Copy out all lines of the records in which the word "Settings" appears.
** Provided data follows **
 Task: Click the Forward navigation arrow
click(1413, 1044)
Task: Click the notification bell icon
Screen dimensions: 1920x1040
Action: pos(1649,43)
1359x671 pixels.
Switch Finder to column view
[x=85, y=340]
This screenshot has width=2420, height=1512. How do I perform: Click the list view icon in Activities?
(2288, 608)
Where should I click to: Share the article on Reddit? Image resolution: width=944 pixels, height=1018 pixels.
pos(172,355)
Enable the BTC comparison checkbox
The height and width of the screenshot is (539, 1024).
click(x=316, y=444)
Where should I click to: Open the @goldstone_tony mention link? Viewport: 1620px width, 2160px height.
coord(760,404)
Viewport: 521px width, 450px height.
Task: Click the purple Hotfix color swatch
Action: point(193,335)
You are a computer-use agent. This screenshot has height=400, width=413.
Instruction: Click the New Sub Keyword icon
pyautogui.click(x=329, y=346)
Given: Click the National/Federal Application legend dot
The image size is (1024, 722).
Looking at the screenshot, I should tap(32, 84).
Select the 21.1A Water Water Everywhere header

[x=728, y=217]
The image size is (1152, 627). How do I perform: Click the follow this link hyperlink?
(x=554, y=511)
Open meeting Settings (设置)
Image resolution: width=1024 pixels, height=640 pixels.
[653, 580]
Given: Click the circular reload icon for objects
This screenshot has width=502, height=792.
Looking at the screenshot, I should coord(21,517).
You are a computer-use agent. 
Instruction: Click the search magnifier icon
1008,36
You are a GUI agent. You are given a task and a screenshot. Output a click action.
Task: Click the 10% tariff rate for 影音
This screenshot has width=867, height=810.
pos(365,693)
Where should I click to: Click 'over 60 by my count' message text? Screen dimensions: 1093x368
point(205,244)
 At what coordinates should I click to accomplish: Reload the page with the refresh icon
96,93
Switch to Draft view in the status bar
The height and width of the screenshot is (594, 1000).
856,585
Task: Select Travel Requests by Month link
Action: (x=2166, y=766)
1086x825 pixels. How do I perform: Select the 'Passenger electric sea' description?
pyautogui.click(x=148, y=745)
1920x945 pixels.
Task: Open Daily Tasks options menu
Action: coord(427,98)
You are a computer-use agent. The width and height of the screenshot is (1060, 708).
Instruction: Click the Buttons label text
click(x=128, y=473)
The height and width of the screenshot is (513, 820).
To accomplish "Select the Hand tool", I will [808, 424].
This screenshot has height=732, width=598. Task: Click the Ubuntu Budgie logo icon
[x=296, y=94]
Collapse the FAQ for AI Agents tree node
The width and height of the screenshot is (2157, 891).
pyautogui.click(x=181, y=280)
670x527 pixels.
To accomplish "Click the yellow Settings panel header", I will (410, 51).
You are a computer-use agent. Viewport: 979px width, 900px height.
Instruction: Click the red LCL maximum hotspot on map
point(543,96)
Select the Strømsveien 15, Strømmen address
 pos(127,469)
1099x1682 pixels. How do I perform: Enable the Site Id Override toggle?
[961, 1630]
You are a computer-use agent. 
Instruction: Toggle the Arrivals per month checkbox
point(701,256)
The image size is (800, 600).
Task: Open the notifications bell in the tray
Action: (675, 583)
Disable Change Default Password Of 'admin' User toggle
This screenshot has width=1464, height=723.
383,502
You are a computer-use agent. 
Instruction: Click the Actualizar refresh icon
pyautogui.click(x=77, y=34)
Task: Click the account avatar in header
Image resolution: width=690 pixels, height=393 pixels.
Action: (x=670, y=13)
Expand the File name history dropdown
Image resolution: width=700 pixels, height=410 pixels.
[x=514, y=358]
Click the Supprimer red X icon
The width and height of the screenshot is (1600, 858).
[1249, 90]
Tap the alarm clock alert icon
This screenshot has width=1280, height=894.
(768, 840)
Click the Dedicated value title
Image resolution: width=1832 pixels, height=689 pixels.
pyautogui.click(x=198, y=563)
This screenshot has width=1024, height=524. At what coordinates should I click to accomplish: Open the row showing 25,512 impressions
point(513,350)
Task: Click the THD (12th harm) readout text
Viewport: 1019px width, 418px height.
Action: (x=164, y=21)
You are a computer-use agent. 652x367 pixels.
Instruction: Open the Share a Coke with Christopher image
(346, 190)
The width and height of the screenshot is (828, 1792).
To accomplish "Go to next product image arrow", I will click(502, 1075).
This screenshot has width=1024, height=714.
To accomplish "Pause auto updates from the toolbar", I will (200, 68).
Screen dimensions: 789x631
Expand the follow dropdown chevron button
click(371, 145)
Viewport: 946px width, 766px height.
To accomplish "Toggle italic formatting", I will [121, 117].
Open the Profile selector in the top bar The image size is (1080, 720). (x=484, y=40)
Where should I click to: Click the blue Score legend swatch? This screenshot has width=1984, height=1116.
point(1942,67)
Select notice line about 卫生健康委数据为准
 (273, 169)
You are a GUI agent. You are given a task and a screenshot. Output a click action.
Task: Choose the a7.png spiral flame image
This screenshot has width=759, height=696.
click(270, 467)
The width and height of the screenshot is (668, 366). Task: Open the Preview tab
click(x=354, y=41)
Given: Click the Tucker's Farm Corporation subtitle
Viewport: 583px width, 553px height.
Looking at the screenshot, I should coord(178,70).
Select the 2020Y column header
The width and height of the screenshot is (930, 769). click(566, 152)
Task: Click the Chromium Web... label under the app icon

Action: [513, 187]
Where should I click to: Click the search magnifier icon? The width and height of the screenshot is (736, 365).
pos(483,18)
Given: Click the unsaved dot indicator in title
** End of Provided data **
- **Task response**
Open meeting Settings (设置)
To accomplish "Click the yellow Settings panel header", I will (410, 51).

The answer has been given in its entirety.